Records contained in a dataset
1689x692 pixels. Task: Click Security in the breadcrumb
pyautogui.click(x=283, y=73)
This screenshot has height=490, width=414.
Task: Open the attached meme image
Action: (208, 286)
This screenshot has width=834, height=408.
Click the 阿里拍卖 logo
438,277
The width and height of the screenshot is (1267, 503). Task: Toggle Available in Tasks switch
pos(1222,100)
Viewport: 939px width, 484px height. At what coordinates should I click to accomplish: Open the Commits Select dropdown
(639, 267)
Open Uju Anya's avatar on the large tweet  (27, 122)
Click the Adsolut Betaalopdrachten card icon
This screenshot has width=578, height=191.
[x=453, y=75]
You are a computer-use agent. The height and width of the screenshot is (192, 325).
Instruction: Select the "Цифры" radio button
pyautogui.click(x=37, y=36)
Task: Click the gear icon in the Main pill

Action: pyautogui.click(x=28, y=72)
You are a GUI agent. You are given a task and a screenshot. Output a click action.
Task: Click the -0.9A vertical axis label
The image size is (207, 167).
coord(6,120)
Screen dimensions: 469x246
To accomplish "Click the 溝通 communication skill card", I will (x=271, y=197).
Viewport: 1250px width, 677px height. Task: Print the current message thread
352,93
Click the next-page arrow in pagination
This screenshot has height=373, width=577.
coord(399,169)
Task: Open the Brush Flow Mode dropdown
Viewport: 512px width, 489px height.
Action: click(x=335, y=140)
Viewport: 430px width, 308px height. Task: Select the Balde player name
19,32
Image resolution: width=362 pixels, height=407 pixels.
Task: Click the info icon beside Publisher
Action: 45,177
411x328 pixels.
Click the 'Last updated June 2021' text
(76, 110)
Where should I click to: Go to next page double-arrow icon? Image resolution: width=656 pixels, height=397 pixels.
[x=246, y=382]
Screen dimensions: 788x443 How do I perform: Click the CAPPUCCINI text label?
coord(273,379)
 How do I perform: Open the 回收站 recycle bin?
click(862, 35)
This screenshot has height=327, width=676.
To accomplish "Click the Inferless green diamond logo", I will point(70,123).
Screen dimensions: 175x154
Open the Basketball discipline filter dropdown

* **Exercise directions**
How many lines of these entries contain "will"? Answer with the number and nothing else.

* **Task response**
2